▸ Rows

######

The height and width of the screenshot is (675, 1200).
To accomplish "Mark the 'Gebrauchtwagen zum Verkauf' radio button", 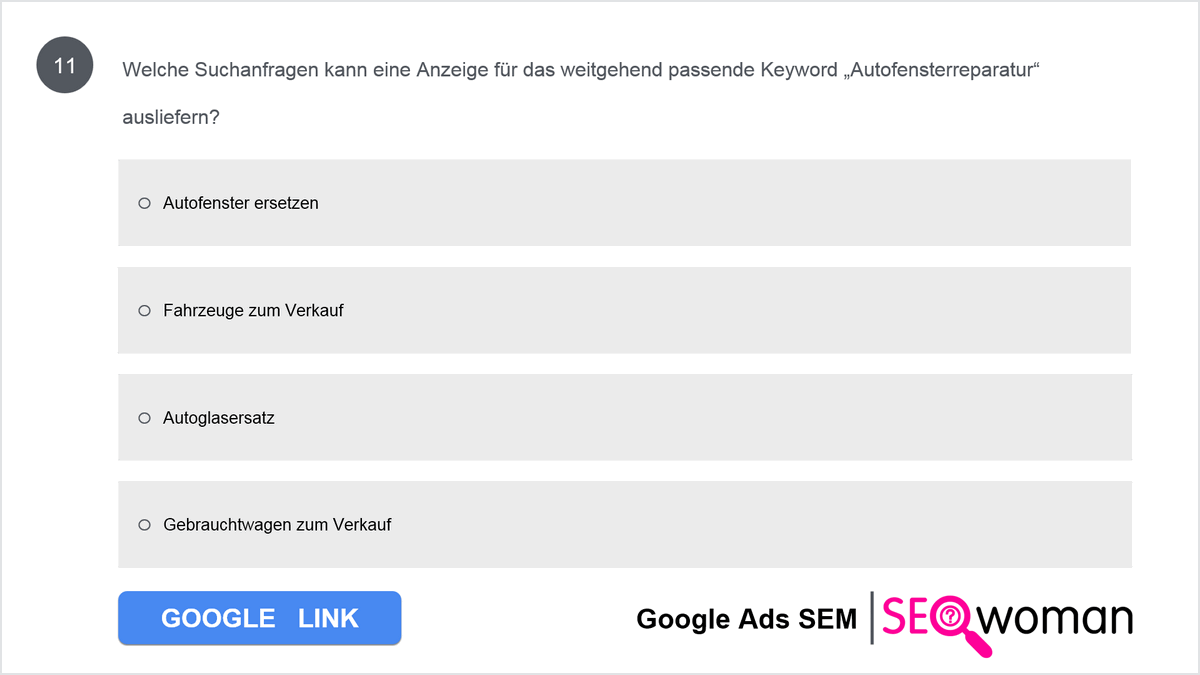I will point(144,525).
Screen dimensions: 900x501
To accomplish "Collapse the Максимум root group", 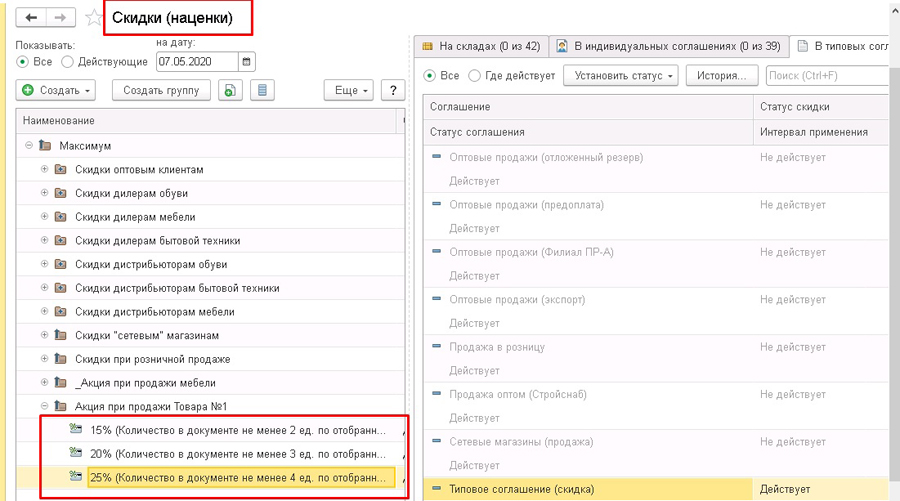I will [29, 146].
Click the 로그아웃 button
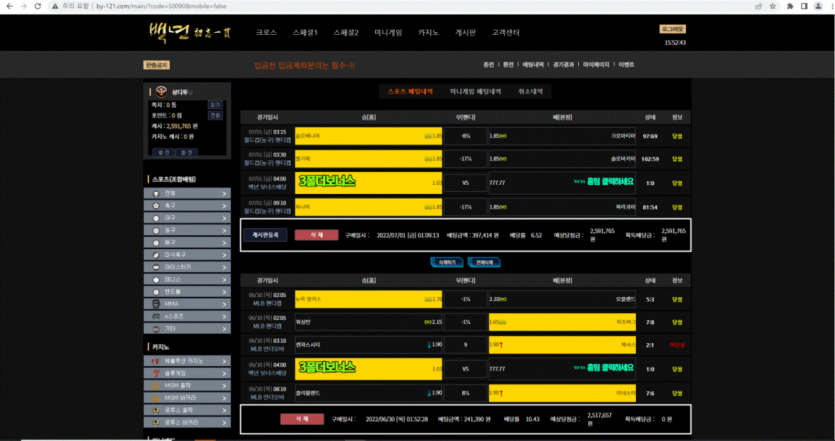Screen dimensions: 835x441 pos(673,30)
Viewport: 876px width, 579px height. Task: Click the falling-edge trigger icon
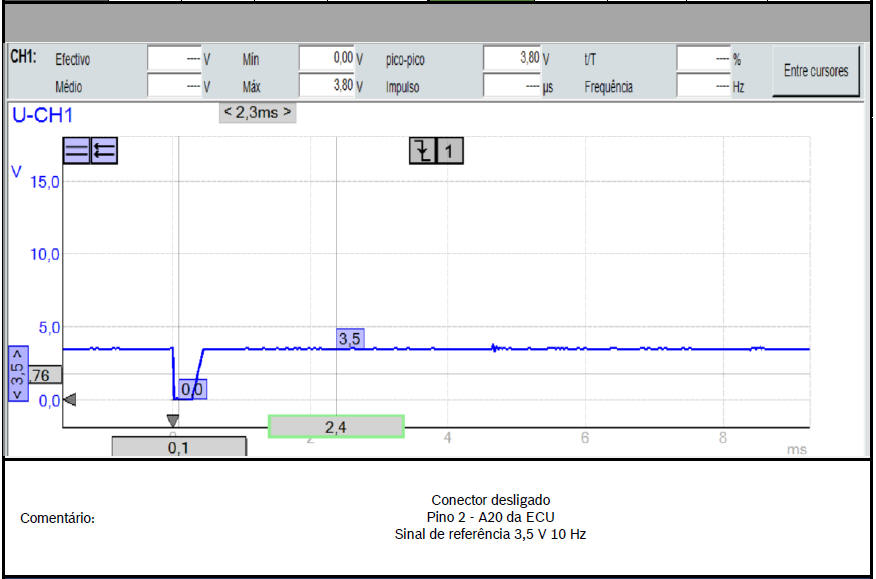[423, 151]
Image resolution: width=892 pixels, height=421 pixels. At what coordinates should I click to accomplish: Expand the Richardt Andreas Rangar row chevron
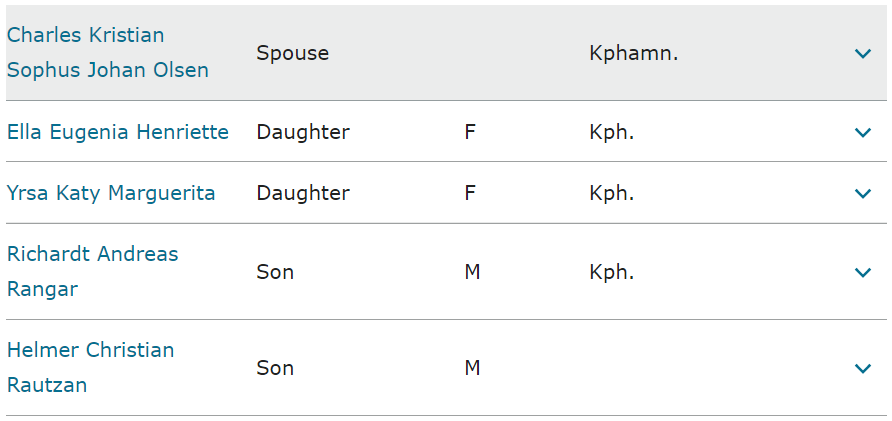864,272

######

▸ Objective
List every line of the data above that contains the word "height".

▸ Result
The height and width of the screenshot is (675, 1200).
Viewport: 876px width, 579px height. Task: Click the falling-edge trigger icon
Image resolution: width=892 pixels, height=421 pixels. At what coordinates should I click to accomplish: Expand the Richardt Andreas Rangar row chevron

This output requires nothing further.